Per restare a questi giorni e all’ultimo disastro nazionale, quello del treno deragliato a Pioltello la settimana scorsa: che cosa dobbiamo pensare dei quattro operai delle Ferrovie trovati a fare rilievi nell’area messa sotto sequestro? Dobbiamo credere che sia uno sbaglio perché il divieto non era ben segnalato? O dobbiamo insospettirci, visto che già si parla di «rattoppi in legno», non previsti dalla normativa tecnica, utilizzati sul binario che ha provocato il deragliamento? C’è un grande manto che spesso copre gli interessi più grandi ma soffoca il diritto del cittadino di sapere.

Le conclusioni della commissione parlamentare d’inchiesta sul disastro del Moby Prince hanno smentito, di fatto, le sentenze di assoluzione già emesse nei processi di primo grado e d’appello. Che non sono riusciti a individuare colpevoli nemmeno nel comportamento della Capitaneria di porto di Livorno, che per negligenza o per altre ragioni  ignote, non si accorse  della gravità dell’incidente e del fatto che nello scontro con la petroliera, non era coinvolta una bettolina ma una nave passeggeri. Eppure dal porto di Livorno era partito, quella sera, solo il Moby Prince, dunque era evidente che poteva esserci il rischio che proprio il traghetto carico di persone potesse essere al centro dell’incidente.

Ma c’è un altro elemento inquietante che emerge dalle conclusioni della commissione d’inchiesta: cioè che la prima inchiesta sommaria su ciò che era accaduto, venne affidata alla Capitaneria, ossia a un ente direttamente coinvolto.
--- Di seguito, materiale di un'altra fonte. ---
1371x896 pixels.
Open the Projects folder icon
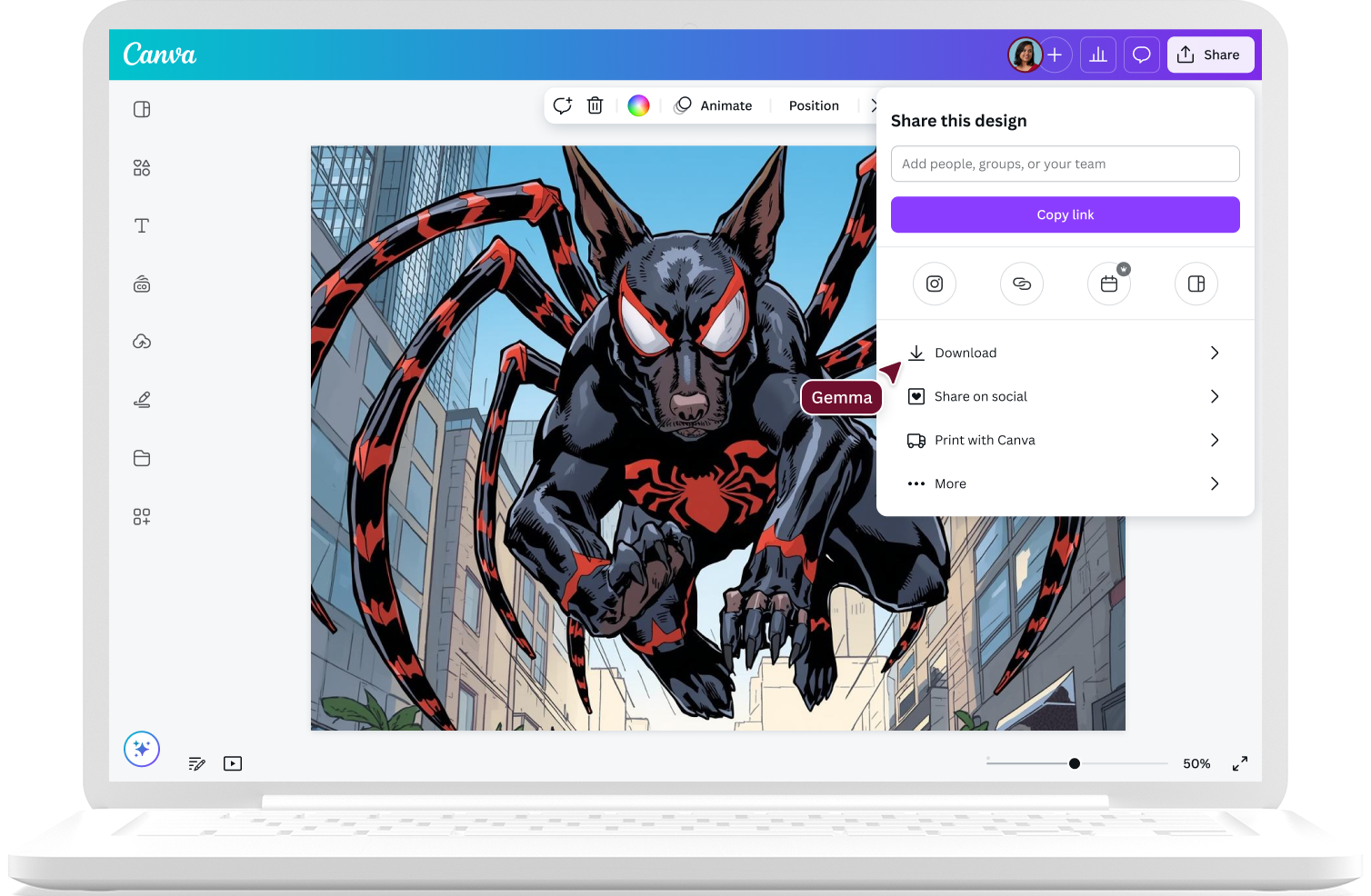(142, 458)
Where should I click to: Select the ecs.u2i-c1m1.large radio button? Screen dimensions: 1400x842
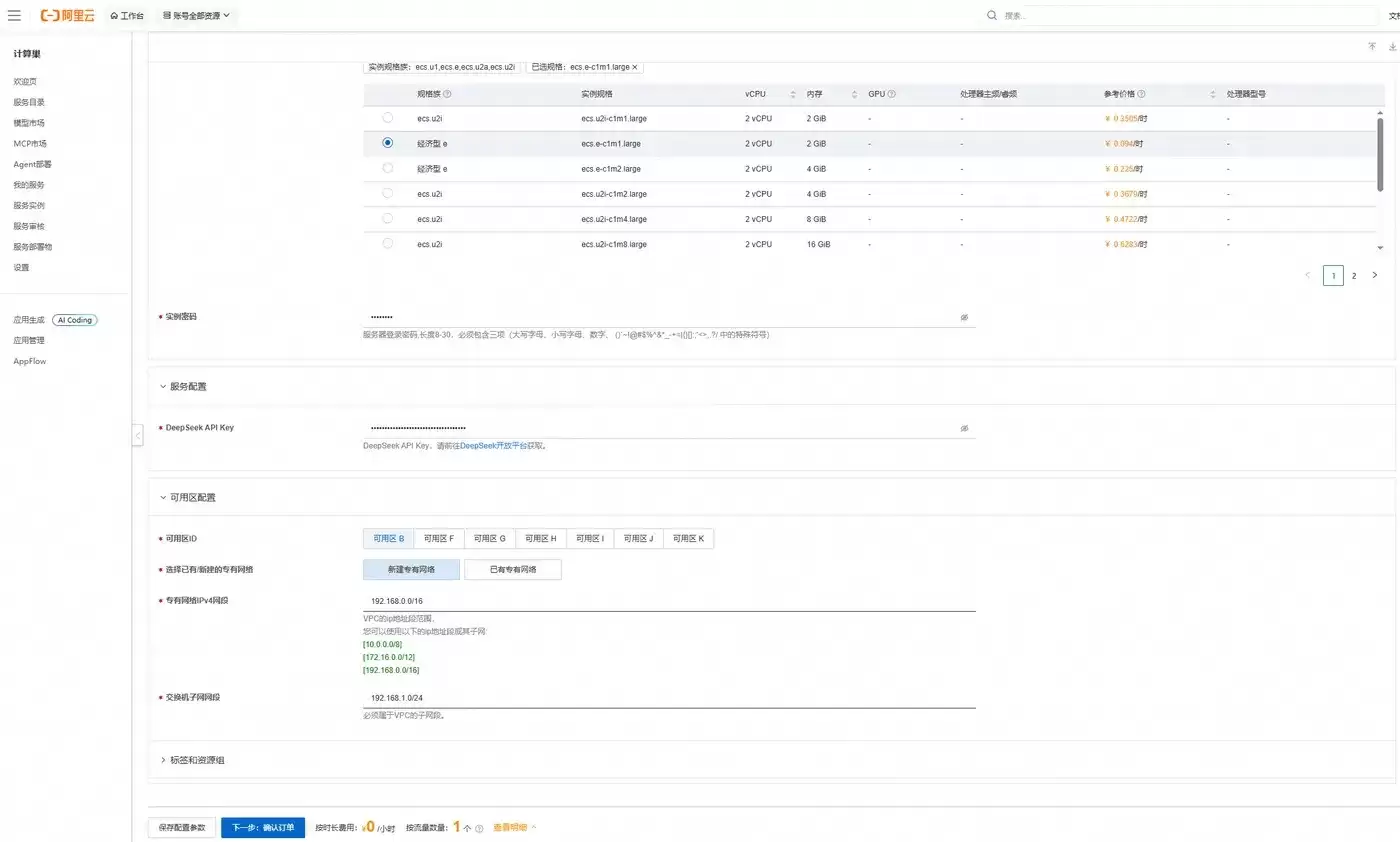(x=387, y=118)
In sostanza l’impianto accusatorio delle indagini e le responsabilità vennero orientate sul personale di guardia del Moby Prince che, a causa della nebbia (che non c’era) non aveva visto la petroliera.

La terribile conclusione che ci resta, ammesso che il disastro non potesse essere evitato, è che quasi certamente i passeggeri potevano essere salvati.

C’è un cumulo di dubbi e ombre che non può giacere negli archivi di un tribunale. E, pensiamo, nemmeno nella coscienza di chi determinò le sentenze di assoluzione collettiva. Ormai gli anni passati non contano, ma ritrovare la verità potrà essere almeno di conforto a chi ha già perso troppo in quel disastro.